▶ _WORK TO DO_
Copy out the listing word for word, from its first line through the line that contains "tap(97, 183)", with both of those lines included.

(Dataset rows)
★ ★ ★ ★ ★ ★ ★

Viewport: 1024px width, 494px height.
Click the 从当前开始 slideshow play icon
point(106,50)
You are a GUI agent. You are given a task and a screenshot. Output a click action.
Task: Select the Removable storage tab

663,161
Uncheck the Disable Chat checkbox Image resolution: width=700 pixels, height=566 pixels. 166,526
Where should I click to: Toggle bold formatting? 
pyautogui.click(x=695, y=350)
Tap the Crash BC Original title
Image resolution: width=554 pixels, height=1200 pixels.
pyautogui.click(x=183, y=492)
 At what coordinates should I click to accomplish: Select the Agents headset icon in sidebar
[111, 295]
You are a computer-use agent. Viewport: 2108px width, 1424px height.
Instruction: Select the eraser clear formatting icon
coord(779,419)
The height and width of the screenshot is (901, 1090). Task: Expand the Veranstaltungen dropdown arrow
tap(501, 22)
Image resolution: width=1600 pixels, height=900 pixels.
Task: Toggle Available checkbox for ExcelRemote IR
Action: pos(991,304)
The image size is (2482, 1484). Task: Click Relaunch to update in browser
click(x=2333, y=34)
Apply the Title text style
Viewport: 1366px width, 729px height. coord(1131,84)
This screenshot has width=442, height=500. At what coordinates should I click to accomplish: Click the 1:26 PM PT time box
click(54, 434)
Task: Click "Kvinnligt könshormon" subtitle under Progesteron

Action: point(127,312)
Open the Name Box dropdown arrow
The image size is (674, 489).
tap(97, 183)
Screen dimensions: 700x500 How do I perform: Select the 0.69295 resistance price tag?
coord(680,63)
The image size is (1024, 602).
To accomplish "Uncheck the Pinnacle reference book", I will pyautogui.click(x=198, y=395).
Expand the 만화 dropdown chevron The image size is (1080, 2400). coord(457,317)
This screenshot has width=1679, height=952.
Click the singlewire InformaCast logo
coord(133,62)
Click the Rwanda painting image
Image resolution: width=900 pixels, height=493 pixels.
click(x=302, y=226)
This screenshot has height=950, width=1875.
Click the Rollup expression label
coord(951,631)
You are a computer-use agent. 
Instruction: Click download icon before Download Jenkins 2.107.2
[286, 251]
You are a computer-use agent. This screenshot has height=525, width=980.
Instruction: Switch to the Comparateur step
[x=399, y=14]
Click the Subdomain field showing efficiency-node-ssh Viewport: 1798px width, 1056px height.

★ ★ ★ ★ ★ ★ ★

▶ _TASK ANSWER_
Viewport: 1024px width, 494px height.
Click the 从当前开始 slideshow play icon
point(106,50)
You are a GUI agent. You are given a task and a screenshot. Output a click action.
Task: Select the Removable storage tab

663,161
Uncheck the Disable Chat checkbox Image resolution: width=700 pixels, height=566 pixels. 166,526
Where should I click to: Toggle bold formatting? 
pyautogui.click(x=695, y=350)
Tap the Crash BC Original title
Image resolution: width=554 pixels, height=1200 pixels.
pyautogui.click(x=183, y=492)
 At what coordinates should I click to accomplish: Select the Agents headset icon in sidebar
[111, 295]
You are a computer-use agent. Viewport: 2108px width, 1424px height.
Instruction: Select the eraser clear formatting icon
coord(779,419)
The height and width of the screenshot is (901, 1090). Task: Expand the Veranstaltungen dropdown arrow
tap(501, 22)
Image resolution: width=1600 pixels, height=900 pixels.
Task: Toggle Available checkbox for ExcelRemote IR
Action: pos(991,304)
The image size is (2482, 1484). Task: Click Relaunch to update in browser
click(x=2333, y=34)
Apply the Title text style
Viewport: 1366px width, 729px height. coord(1131,84)
This screenshot has width=442, height=500. At what coordinates should I click to accomplish: Click the 1:26 PM PT time box
click(54, 434)
Task: Click "Kvinnligt könshormon" subtitle under Progesteron

Action: point(127,312)
Open the Name Box dropdown arrow
The image size is (674, 489).
tap(97, 183)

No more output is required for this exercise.